+++ Passage

There are only two drugs available for the treatment of Chagas disease (benznidazole-BNZ- and nifurtimox –NFX-). Both of them are already registered for pediatric use in the United States. The last of them in getting the registration is nifurtimox, due to the work of Bayer Company. Bayer and PAHO keep a NFX donation program under a collaboration agreement for the endemic countries of Latin America. We are curious about the possible connotations or benefits that the registration of NFX in the US could have for the rest of the affected countries.
In this new coffee break, we chat with Ulrich Ulrich-Dietmar Madeja, head of NTD programs in Bayer. Ulrich, as we call him in the Chagas Coalition, will share with us his Company’s views about this news.
1. Could you share with the Chagas Community a first short comment on the news of the FDA approval for Lampit (nifurtimox) in the US. Why is this good news for the Chagas world?
Recently the US FDA approved a new 30 mg and a 120 mg tablet formulation of Lampit (nifurtimox) for the use in children from birth to 18 years of age. The approval meets the urgent medical need for a pediatric formulation for precise weight-adjusted dosing.
2. Up to now, Bayer has been donating NFX to the endemic countries through PAHO under donation agreements. Is this donation policy incompatible with registering the drug for private or commercial use?

++++++

According to the interview, for what age group did the US FDA approve the new Lampit (nifurtimox) tablet formulation? The lines are not needed for this task.

+++ Data excerpts

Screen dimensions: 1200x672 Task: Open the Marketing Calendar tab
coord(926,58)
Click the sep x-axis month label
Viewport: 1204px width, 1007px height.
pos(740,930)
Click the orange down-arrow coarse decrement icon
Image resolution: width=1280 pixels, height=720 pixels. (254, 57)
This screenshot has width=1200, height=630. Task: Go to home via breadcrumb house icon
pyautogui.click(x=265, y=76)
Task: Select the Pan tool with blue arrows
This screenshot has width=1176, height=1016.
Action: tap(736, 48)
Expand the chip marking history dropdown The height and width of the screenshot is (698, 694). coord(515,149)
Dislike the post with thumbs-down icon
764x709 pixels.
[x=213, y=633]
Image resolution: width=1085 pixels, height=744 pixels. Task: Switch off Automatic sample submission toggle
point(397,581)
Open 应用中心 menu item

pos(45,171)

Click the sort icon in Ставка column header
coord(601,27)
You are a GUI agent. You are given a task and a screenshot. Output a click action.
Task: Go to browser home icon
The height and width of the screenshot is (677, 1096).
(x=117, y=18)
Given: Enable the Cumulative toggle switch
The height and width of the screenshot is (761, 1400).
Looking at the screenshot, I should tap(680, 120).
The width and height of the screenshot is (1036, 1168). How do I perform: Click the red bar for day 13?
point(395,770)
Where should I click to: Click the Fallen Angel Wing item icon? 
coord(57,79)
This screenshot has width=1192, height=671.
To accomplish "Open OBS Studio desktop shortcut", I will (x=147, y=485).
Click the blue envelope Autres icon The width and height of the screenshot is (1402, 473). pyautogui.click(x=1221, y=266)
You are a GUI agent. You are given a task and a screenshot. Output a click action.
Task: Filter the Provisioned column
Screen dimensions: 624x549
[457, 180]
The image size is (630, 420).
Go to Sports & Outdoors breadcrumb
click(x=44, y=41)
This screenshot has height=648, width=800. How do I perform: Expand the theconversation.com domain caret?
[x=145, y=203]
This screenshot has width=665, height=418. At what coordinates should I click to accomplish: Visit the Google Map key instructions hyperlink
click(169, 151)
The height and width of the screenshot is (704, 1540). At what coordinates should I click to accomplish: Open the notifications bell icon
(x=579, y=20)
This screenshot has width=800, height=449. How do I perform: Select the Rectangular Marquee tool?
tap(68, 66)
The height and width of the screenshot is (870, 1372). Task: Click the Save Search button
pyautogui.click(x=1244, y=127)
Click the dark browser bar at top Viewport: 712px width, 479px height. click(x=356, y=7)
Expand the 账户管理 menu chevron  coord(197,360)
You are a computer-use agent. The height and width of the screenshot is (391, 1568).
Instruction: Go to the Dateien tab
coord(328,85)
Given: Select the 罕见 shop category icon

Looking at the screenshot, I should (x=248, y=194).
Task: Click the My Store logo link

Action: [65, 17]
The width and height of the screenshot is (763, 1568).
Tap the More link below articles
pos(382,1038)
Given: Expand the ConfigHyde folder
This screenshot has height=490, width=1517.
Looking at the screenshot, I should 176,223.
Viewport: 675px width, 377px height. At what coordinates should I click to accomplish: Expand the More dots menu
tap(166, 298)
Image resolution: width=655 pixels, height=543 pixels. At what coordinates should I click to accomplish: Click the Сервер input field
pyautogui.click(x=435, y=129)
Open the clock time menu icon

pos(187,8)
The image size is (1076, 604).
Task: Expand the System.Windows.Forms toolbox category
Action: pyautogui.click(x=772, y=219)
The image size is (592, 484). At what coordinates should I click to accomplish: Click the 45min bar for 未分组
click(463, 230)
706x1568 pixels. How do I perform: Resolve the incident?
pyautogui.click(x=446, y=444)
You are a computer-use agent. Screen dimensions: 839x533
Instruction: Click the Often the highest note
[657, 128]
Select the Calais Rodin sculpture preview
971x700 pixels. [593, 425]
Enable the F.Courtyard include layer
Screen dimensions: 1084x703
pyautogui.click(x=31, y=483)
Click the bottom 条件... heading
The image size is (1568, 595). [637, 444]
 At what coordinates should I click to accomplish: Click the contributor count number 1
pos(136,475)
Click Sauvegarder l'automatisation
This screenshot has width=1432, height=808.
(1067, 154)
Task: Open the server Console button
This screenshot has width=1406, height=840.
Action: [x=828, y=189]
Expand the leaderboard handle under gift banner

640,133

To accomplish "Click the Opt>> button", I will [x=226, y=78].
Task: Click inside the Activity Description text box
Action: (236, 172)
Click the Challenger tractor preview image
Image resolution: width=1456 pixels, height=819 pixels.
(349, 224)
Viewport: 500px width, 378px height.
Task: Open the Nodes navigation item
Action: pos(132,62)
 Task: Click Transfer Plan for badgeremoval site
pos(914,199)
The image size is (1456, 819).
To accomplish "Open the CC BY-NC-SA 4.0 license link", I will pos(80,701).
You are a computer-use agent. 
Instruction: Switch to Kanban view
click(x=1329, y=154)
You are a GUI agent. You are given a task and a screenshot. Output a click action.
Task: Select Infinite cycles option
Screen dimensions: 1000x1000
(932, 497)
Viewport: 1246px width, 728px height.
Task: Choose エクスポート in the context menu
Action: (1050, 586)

++++++

- **Task solution**: Children from birth to 18 years of age.